What a wonderful life. I am afraid to admit that this move has turned our life in the right direction. Life is nearly idyllic here. We have fresh air, green trees and mountain views. We have a wonderful little family with good kids and good friends, albeit some who live thousands of miles away.

We are starting to make new friends here, too. NC is a woman who has a 5 yo daughter, a 3 yo son and a baby a week older than D. She and I shared a midwife and we both had home births for the most recent babies. All the kids get along GREAT.

N potty-trained (thank you GOD!!!!!!!) just shy of his third birthday, and was amply rewarded. Danelle and Charles came to visit that week and so they were her for N’s birthday party and to see him go play in the IKEA ball pit for the first time. That was his big giant reward. He was truly beyond excitement. It's a great ball pit.

D is still perfect, but oh I wish he would go back to sleeping through the night. He did for a little while but then got sick and now won’t do it anymore.

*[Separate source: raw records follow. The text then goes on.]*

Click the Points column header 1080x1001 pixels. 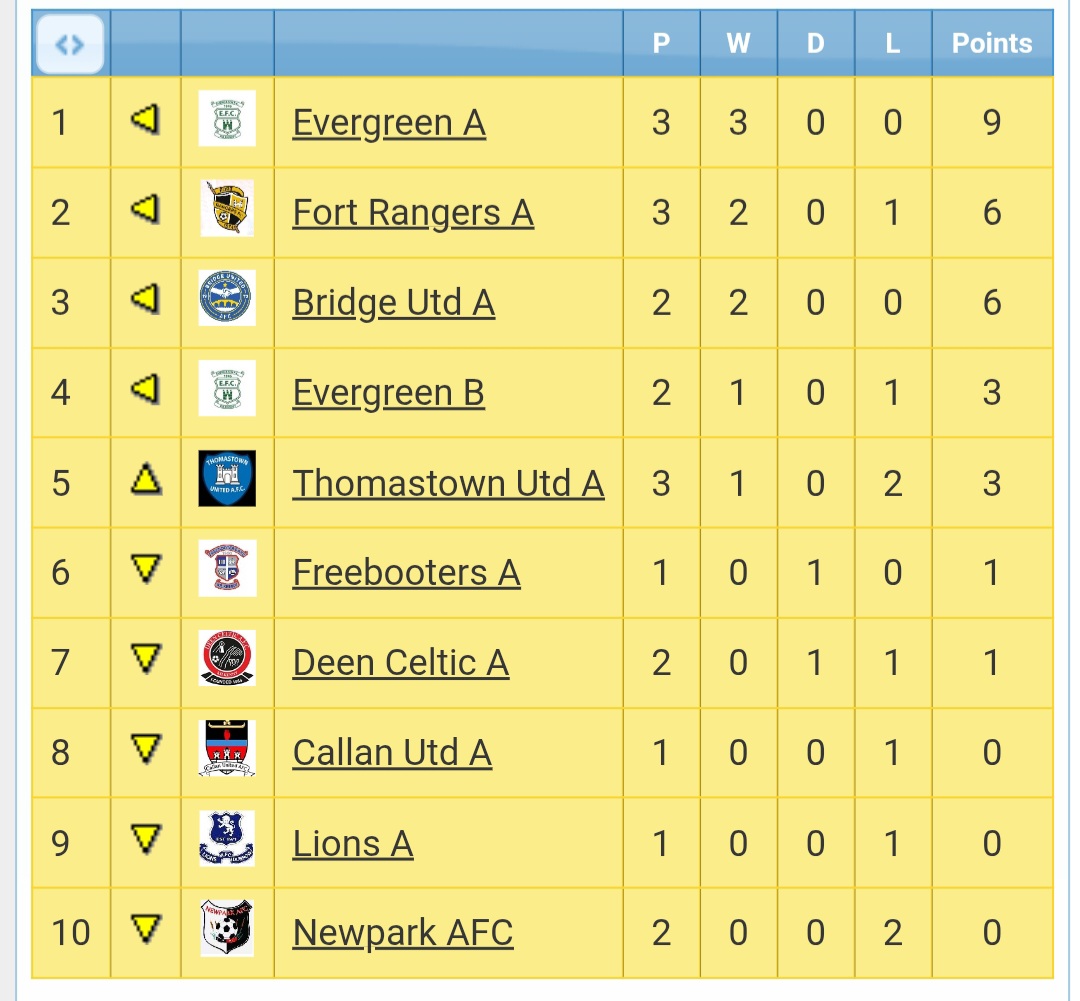click(991, 44)

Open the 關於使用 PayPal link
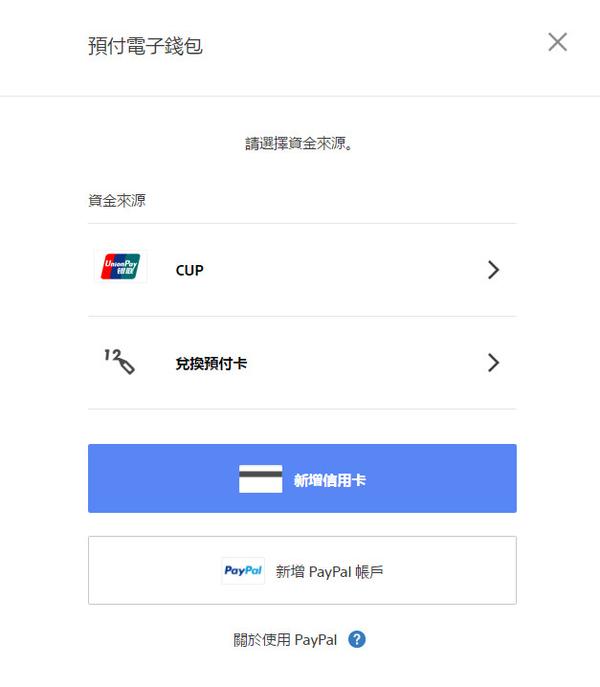coord(285,640)
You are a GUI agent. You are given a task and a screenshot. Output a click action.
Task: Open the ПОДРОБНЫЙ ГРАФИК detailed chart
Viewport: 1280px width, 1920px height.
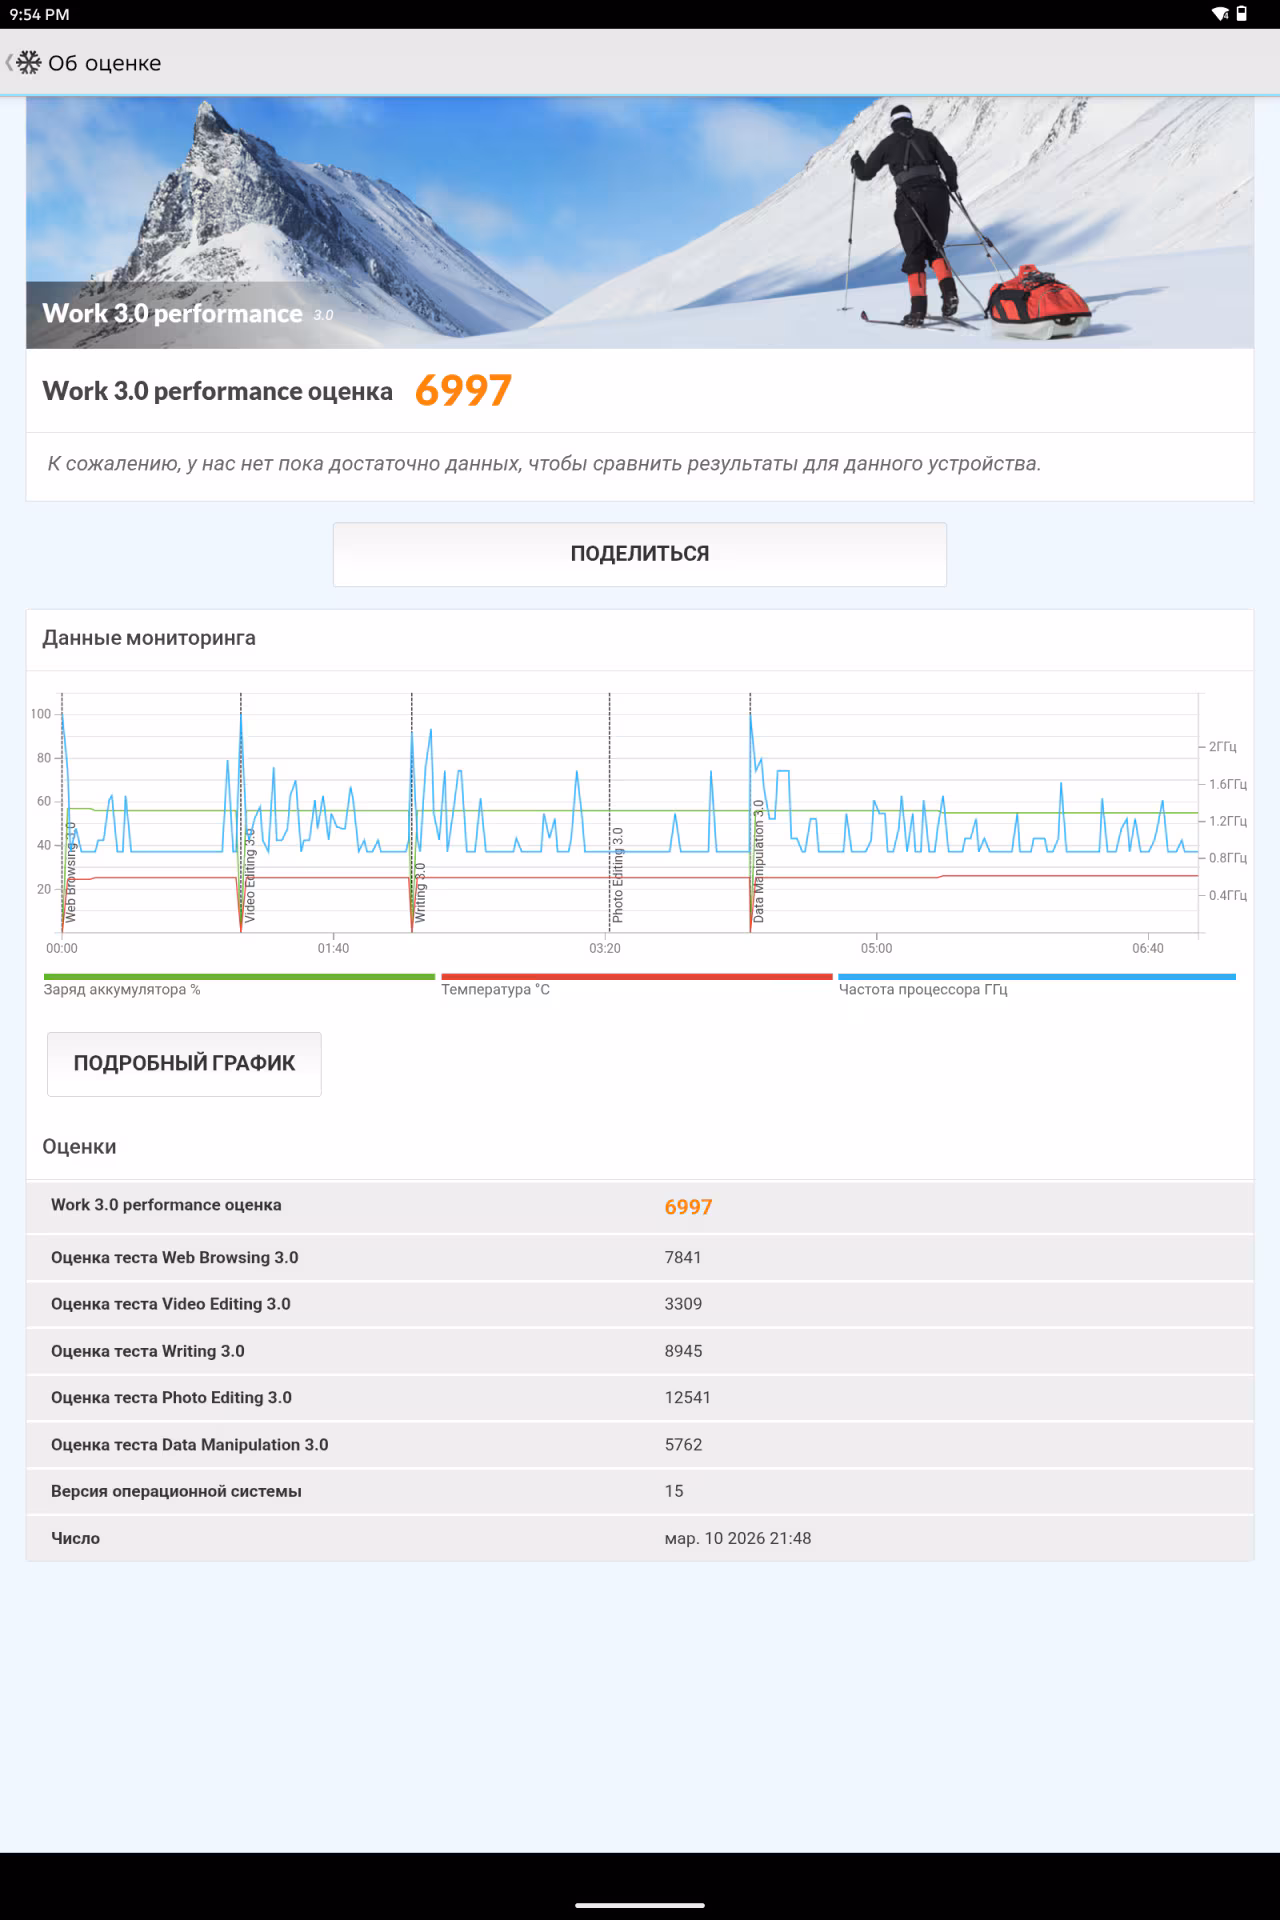point(184,1064)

I am considering putting him out of the bedroom to see if he just wants his space, like N-baby did.

G and I are sick today. I think I have a sinus infection and she’s not too far behind that. Yuck.

I have been seeing a chiropractor and the difference in daily life is frankly amazing. I am grateful for the surcease from pain. I hope whatever we are doing there will help me in the long run, not just while we see this guy. It had gotten to the point where I couldn’t walk without pain.